DATA:
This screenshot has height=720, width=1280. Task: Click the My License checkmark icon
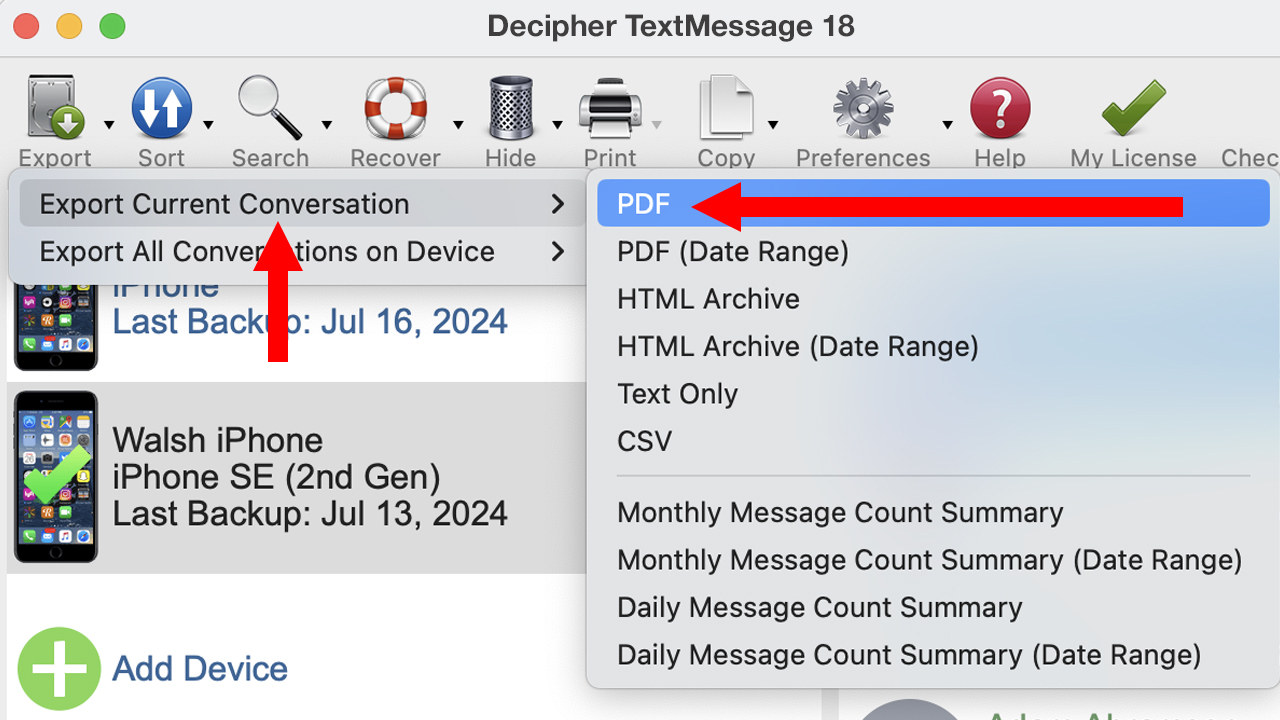pyautogui.click(x=1133, y=108)
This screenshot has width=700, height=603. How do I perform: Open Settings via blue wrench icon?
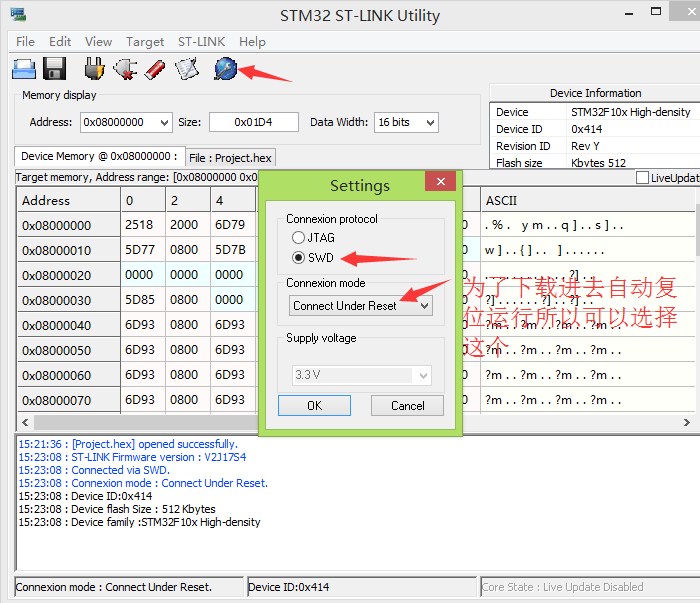coord(226,69)
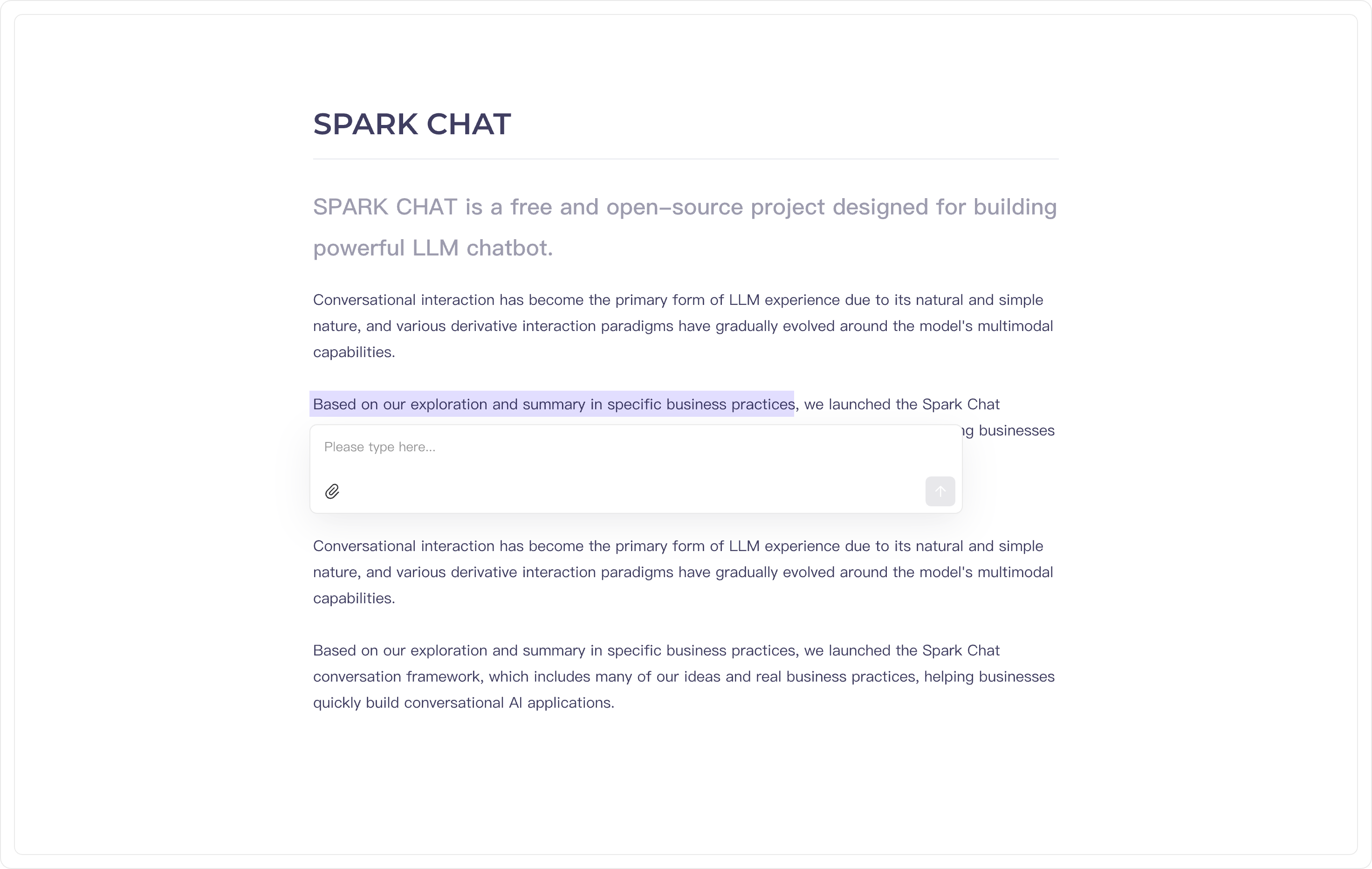This screenshot has width=1372, height=869.
Task: Click "nature, and various derivative" line above input box
Action: point(683,326)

ASSIGNED TASK:
After removing the pictures, transcribe the listing above exactly.

RESULT OF THIS TASK:
This screenshot has height=720, width=1280. Task: Click the My License checkmark icon
pyautogui.click(x=1133, y=108)
This screenshot has width=700, height=603. How do I perform: Open Settings via blue wrench icon?
coord(226,69)
This screenshot has width=1372, height=869.
Task: Click "nature, and various derivative" line above input box
Action: point(683,326)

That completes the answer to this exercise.